À partir de là, faute d’être dans la confidence, on ne peut que tenter d’analyser ce qui est observable en surface à partir des déclarations et des comportements des uns et des autres. Avant le sommet, les Canadiens ont partagé leurs suspicions avec leurs quatre partenaires des « Five Eyes », cette alliance des Anglo-Saxons dans le domaine du renseignement comprenant les États-Unis, le Royaume-Uni, le Canada, l’Australie et la Nouvelle-Zélande. Mais les quatre alliés d’Ottawa auraient refusé de rendre la chose publique avant le sommet. Après les déclarations de Trudeau devant la Chambre des Communes, les partenaires du Canada (à l’exception de la Nouvelle-Zélande) ont publiquement exprimé leur « préoccupation » à la suite de ses révélations, se gardant bien cependant de reprendre à leur compte ces accusations. On sait néanmoins que les services de renseignement canadien et américain coopèrent dans l’enquête.

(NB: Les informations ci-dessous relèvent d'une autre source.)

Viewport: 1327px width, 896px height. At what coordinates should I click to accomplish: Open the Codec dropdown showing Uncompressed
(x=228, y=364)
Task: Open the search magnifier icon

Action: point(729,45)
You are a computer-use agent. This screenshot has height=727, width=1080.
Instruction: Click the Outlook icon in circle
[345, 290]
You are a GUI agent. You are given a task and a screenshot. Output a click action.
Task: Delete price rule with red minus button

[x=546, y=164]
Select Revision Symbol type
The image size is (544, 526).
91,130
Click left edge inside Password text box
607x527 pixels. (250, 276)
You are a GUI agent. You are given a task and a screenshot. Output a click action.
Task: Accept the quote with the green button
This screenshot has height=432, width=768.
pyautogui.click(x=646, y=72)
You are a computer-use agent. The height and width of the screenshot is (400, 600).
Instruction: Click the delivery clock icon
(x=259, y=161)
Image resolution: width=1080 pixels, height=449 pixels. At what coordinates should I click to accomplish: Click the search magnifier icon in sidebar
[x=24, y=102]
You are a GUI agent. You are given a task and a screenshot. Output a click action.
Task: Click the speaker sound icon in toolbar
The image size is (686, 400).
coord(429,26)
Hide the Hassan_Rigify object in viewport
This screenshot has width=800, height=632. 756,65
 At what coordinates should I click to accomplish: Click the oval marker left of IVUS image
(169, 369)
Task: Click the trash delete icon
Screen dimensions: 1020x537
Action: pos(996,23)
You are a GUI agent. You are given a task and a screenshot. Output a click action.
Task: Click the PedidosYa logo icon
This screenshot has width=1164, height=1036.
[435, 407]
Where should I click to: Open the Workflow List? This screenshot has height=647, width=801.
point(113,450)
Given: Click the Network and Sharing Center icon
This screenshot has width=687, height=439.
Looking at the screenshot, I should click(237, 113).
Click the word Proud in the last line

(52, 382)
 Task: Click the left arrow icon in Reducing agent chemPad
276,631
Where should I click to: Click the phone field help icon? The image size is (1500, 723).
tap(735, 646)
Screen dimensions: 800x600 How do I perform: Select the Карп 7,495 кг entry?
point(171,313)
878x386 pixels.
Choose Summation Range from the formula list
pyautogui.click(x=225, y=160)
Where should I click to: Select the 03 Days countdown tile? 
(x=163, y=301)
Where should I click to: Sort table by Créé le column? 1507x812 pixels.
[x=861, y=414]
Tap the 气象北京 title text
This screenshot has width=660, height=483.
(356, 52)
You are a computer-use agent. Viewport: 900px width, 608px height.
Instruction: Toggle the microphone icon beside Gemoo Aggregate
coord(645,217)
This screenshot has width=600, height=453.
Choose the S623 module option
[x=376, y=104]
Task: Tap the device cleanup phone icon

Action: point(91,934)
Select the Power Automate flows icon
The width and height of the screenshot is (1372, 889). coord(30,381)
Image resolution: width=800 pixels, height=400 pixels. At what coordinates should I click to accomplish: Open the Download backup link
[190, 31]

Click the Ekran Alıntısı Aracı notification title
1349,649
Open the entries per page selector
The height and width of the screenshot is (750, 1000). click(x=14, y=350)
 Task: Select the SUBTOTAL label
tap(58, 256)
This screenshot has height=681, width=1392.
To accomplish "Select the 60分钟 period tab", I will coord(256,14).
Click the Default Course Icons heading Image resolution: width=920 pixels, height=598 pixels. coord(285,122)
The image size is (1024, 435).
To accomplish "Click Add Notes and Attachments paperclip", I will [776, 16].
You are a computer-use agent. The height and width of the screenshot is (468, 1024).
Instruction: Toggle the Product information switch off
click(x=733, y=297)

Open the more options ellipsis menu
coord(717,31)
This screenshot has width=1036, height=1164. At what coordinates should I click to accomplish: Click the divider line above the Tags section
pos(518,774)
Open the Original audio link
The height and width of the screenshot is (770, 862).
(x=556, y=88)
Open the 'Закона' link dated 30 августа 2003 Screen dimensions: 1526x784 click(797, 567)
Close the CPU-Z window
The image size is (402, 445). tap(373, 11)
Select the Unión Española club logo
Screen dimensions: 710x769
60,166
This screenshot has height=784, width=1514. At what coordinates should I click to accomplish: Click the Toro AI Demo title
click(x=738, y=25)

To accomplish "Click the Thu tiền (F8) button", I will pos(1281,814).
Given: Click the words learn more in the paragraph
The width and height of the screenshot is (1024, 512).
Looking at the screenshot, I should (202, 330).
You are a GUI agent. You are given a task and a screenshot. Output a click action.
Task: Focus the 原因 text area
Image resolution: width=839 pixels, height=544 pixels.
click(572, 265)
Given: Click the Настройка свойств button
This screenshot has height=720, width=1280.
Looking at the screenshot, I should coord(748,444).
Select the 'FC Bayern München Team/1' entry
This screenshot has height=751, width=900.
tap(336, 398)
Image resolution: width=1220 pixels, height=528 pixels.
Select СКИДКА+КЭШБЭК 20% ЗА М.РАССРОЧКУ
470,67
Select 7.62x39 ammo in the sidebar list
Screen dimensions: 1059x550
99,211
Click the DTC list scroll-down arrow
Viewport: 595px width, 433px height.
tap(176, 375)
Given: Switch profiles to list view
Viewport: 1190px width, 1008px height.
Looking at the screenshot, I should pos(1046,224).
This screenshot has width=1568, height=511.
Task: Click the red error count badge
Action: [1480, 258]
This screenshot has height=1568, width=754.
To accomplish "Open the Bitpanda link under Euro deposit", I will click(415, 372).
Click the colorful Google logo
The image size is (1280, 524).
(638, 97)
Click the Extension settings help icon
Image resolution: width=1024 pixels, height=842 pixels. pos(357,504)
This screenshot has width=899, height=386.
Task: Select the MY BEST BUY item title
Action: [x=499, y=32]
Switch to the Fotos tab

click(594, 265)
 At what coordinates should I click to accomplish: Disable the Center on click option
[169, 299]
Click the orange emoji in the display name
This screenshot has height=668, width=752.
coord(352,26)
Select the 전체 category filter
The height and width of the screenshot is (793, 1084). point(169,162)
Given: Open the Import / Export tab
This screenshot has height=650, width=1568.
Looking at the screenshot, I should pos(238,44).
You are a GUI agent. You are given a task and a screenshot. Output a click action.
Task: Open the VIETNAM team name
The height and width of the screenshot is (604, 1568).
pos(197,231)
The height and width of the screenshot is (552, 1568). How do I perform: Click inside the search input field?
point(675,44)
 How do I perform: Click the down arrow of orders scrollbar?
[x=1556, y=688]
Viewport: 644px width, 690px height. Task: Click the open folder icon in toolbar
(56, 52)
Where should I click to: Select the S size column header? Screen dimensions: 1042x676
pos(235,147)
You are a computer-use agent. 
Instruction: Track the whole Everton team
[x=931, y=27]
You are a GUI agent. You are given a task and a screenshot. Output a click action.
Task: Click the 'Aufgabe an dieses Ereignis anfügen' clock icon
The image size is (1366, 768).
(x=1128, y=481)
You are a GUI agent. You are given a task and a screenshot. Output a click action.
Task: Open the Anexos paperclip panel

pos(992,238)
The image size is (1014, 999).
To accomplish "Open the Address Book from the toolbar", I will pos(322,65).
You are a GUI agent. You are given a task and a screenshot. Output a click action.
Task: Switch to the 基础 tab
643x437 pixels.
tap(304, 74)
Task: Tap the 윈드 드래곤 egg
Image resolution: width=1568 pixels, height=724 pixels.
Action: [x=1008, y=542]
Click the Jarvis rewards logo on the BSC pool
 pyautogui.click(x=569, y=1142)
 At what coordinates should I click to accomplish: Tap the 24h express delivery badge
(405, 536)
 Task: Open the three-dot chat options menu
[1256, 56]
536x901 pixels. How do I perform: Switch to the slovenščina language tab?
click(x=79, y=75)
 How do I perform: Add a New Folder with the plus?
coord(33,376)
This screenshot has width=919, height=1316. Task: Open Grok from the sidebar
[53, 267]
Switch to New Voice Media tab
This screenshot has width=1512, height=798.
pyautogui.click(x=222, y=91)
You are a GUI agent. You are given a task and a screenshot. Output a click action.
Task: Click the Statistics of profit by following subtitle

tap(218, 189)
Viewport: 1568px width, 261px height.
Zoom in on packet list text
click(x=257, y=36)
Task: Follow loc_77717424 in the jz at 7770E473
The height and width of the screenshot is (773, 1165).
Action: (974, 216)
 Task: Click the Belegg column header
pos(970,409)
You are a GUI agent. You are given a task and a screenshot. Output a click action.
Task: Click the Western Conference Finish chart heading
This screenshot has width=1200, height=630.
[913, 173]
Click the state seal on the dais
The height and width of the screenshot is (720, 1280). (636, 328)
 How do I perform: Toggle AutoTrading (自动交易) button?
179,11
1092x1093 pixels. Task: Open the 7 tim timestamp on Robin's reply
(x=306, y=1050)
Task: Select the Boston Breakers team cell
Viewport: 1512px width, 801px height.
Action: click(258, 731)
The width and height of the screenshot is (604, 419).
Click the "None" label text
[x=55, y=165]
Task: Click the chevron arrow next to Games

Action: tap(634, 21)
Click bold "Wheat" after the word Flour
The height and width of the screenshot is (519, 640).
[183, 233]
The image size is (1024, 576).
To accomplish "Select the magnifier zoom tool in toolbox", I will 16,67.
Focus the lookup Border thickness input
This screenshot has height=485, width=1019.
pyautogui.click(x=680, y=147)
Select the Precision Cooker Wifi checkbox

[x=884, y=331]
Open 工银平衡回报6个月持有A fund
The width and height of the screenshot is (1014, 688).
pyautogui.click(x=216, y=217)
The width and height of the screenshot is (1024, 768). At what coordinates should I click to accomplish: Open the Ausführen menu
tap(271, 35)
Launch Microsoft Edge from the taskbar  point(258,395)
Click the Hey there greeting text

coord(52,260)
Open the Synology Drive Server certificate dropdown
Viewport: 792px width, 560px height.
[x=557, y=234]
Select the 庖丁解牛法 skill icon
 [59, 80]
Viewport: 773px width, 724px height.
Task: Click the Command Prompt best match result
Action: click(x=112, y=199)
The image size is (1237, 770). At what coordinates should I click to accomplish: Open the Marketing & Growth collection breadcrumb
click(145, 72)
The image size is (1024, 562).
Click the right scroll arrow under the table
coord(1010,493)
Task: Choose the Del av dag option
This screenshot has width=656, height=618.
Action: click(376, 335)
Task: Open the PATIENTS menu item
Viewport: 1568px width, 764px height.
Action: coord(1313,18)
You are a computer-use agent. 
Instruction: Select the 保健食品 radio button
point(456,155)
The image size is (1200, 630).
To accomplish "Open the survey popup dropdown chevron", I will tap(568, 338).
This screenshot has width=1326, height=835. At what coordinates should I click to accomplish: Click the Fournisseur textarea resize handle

Cet embarras des alliés les plus proches du Canada (pour ne rien dire du silence de Paris) est compréhensible : le sommet de Delhi avait illustré de façon exemplaire la volonté occidentale d’attirer l’Inde dans son orbite pour faire pièce à l’influence chinoise, au point de renoncer à une condamnation de l’agression russe en Ukraine dans le communiqué final pour permettre à Narendra Modi de se prévaloir de son adoption unanime grâce au savoir-faire diplomatique de l’Inde. C’est dire l’importance des enjeux de cette crise pour tout le monde : l’énormité de l’accusation émise par le Canada et ses implications risquent de remettre en question tout cet édifice patiemment construit ces dernières années et la fameuse « stratégie indopacifique » dont l’Inde est un acteur clé. Des comparaisons viennent immédiatement à l’esprit : l’assassinat en Turquie du journaliste saoudien Jamal Khashoggi par un commando envoyé sur l’ordre du prince héritier Mohammed ben Salmane, les exécutions (réussies ou ratées) d’ex-agents russes au Royaume-Uni par des agents du GRU (renseignements militaires). Si, à son tour, le leader incontesté de la plus grande démocratie du monde s’est livré à l’assassinat d’un dissident (ou terroriste, pour reprendre la terminologie indienne) sur le sol canadien, on change de dimension. Non que la RAW en soit incapable, bien au contraire. Elle a déjà procédé à de telles opérations clandestines, notamment au Pakistan et au Bangladesh, mais jamais sur le sol d’un pays occidental.

Nationalisme exacerbé

La réaction immédiate des Indiens, on l’a dit, a été un démenti cinglant. Mais il contraste avec la jubilation des internautes nationalistes indiens qui se félicitent que la « Nouvelle Inde » de Modi ait eu l’audace de frapper ses ennemis à l’étranger à la manière des Israéliens du Mossad. Sur X (ex-Twitter) et dans la presse, nombreux sont ceux qui dénoncent l’hypocrisie des Occidentaux qui ne se sont pas gênés pour éliminer Oussama ben Laden au Pakistan, qui sont intervenus maintes fois à l’étranger, que ce soit en Irak ou en Afghanistan (et à ce sujet, on aurait tort de sous-estimer le sentiment d’abandon et l’amertume des Indiens vis-à-vis des Occidentaux du fait de leur départ soudain du sol afghan avant la chute de Kaboul). Cela s’inscrit dans le contexte de la prolifération de chaînes de télévision ultranationalistes où des éditorialistes et des généraux en retraite ne cessent d’appeler à des interventions armées au Pakistan et ailleurs, et de la multiplication ces dernières années de films patriotiques glorifiant les commandos indiens ayant effectué des « frappes chirurgicales » en territoire pakistanais. Et dans cette affaire, en dépit de l’intense polarisation de la politique indienne, Modi peut compter sur le soutien patriotique de l’opposition. En somme, que l’Inde ait ou non une responsabilité dans l’attentat, s’exprime dans tout le pays une fierté nationale d’assister à l’affirmation de la puissance indienne.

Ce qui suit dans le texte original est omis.